## [WHAT THE TASK REQUIRES]
Look below for the line that has "ΑΠΟΔΟΧΗ (1396, 17)". Set down the lines from there through the line that has "Nathalie Franck (1153, 1467)", exactly as written.
^^^^
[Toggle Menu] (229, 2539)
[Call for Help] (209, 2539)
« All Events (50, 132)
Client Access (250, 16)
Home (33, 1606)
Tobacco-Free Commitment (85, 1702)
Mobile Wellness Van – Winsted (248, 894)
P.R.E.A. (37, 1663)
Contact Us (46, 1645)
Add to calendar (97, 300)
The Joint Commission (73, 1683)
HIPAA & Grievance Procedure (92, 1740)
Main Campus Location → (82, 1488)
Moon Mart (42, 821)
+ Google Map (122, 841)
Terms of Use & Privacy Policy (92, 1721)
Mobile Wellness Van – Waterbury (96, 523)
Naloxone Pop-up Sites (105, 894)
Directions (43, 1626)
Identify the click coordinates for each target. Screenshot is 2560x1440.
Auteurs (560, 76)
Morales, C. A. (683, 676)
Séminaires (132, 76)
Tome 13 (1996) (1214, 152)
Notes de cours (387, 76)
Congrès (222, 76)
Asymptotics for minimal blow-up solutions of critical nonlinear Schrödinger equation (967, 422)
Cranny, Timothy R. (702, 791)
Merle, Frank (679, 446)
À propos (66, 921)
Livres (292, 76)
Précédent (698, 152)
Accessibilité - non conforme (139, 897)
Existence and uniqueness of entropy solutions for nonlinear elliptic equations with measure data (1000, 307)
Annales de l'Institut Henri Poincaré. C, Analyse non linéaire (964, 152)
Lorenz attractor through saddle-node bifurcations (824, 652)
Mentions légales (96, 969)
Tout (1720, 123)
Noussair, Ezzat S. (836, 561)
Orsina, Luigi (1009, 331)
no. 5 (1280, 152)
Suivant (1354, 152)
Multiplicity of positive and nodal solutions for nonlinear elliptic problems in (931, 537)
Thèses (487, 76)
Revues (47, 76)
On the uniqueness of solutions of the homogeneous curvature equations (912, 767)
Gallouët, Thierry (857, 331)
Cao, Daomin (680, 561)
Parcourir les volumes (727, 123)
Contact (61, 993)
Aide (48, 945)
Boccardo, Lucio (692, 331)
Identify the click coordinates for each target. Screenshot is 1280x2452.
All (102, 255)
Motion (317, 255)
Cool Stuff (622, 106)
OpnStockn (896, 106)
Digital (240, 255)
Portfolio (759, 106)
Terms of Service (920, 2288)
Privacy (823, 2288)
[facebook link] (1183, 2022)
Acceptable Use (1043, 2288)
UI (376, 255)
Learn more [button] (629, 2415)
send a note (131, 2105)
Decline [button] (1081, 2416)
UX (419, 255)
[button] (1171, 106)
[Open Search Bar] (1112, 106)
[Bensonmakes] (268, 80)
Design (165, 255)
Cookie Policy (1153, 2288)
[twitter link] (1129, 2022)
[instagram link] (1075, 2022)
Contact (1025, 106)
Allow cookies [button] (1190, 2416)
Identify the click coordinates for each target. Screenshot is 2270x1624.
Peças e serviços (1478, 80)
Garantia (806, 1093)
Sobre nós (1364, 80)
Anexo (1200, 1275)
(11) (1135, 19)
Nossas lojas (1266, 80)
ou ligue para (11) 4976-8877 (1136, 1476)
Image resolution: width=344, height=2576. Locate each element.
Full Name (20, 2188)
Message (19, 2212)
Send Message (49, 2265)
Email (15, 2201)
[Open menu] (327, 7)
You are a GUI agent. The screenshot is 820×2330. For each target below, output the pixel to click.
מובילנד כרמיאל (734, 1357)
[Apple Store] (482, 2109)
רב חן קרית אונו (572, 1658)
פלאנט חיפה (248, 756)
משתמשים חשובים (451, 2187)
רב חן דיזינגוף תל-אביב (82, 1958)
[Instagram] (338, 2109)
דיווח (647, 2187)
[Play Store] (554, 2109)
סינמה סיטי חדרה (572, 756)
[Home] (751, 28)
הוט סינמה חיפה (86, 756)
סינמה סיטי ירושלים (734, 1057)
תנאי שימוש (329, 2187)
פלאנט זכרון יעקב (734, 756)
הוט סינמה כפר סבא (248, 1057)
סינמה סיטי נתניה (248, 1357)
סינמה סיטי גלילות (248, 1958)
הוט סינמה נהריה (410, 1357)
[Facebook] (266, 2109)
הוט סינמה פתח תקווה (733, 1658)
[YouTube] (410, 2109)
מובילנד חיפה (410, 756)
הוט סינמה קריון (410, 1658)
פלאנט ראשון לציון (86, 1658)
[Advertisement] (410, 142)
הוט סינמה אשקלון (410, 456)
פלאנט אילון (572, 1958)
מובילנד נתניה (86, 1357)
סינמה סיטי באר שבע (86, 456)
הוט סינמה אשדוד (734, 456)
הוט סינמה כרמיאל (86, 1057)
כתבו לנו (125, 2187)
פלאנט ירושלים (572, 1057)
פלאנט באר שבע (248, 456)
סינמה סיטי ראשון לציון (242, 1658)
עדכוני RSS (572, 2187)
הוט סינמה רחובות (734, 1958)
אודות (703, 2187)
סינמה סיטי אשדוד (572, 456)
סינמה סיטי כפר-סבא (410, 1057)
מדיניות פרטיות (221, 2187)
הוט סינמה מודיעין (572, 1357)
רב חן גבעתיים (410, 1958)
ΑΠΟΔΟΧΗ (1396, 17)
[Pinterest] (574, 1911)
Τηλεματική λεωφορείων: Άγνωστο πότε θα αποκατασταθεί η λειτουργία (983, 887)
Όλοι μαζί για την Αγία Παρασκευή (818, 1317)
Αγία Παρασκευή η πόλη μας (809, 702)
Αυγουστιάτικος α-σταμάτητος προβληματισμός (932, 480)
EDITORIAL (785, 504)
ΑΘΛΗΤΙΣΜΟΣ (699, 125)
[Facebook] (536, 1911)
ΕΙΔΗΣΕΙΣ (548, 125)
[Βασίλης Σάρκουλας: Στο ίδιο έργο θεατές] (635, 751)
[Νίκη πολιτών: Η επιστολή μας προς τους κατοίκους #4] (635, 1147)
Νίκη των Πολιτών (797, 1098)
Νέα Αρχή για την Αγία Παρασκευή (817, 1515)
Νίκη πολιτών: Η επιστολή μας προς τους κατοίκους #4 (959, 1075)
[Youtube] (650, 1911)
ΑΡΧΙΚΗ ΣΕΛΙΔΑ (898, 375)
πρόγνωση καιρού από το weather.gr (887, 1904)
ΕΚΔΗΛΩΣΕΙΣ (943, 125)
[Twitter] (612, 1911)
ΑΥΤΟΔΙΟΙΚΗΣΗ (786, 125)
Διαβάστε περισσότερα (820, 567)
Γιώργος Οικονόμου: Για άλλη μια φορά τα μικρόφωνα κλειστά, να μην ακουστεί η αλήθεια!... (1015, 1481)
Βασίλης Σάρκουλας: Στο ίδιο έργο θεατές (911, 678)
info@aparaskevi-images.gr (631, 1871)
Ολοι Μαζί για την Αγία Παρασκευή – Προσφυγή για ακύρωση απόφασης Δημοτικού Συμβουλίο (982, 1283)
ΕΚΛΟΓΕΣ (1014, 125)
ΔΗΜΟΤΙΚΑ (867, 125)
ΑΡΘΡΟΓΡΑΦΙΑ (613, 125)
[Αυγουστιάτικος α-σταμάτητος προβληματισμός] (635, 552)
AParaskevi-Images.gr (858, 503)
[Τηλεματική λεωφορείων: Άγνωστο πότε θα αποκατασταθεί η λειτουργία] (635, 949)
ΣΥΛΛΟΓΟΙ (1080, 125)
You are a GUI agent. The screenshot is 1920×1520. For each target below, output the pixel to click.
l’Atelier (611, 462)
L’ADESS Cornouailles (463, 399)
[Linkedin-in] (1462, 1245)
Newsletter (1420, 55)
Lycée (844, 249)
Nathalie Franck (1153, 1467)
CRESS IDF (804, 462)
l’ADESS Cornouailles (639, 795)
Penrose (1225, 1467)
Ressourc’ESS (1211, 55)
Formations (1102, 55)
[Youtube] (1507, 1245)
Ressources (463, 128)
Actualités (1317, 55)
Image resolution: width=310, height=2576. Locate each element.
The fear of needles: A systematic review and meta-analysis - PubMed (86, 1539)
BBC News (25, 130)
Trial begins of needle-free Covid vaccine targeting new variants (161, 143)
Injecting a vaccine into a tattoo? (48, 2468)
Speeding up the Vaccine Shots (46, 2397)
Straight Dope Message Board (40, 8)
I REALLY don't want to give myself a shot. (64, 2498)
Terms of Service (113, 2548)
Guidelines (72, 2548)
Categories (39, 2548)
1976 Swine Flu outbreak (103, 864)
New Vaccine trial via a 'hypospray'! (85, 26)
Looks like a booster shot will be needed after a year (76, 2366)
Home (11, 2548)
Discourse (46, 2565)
^^^^
## [ANSWER]
ΑΠΟΔΟΧΗ (1396, 17)
[Pinterest] (574, 1911)
Τηλεματική λεωφορείων: Άγνωστο πότε θα αποκατασταθεί η λειτουργία (983, 887)
Όλοι μαζί για την Αγία Παρασκευή (818, 1317)
Αγία Παρασκευή η πόλη μας (809, 702)
Αυγουστιάτικος α-σταμάτητος προβληματισμός (932, 480)
EDITORIAL (785, 504)
ΑΘΛΗΤΙΣΜΟΣ (699, 125)
[Facebook] (536, 1911)
ΕΙΔΗΣΕΙΣ (548, 125)
[Βασίλης Σάρκουλας: Στο ίδιο έργο θεατές] (635, 751)
[Νίκη πολιτών: Η επιστολή μας προς τους κατοίκους #4] (635, 1147)
Νίκη των Πολιτών (797, 1098)
Νέα Αρχή για την Αγία Παρασκευή (817, 1515)
Νίκη πολιτών: Η επιστολή μας προς τους κατοίκους #4 (959, 1075)
[Youtube] (650, 1911)
ΑΡΧΙΚΗ ΣΕΛΙΔΑ (898, 375)
πρόγνωση καιρού από το weather.gr (887, 1904)
ΕΚΔΗΛΩΣΕΙΣ (943, 125)
[Twitter] (612, 1911)
ΑΥΤΟΔΙΟΙΚΗΣΗ (786, 125)
Διαβάστε περισσότερα (820, 567)
Γιώργος Οικονόμου: Για άλλη μια φορά τα μικρόφωνα κλειστά, να μην ακουστεί η αλήθεια!... (1015, 1481)
Βασίλης Σάρκουλας: Στο ίδιο έργο θεατές (911, 678)
info@aparaskevi-images.gr (631, 1871)
Ολοι Μαζί για την Αγία Παρασκευή – Προσφυγή για ακύρωση απόφασης Δημοτικού Συμβουλίο (982, 1283)
ΕΚΛΟΓΕΣ (1014, 125)
ΔΗΜΟΤΙΚΑ (867, 125)
ΑΡΘΡΟΓΡΑΦΙΑ (613, 125)
[Αυγουστιάτικος α-σταμάτητος προβληματισμός] (635, 552)
AParaskevi-Images.gr (858, 503)
[Τηλεματική λεωφορείων: Άγνωστο πότε θα αποκατασταθεί η λειτουργία] (635, 949)
ΣΥΛΛΟΓΟΙ (1080, 125)
You are a GUI agent. The screenshot is 1920×1520. For each target below, output the pixel to click.
l’Atelier (611, 462)
L’ADESS Cornouailles (463, 399)
[Linkedin-in] (1462, 1245)
Newsletter (1420, 55)
Lycée (844, 249)
Nathalie Franck (1153, 1467)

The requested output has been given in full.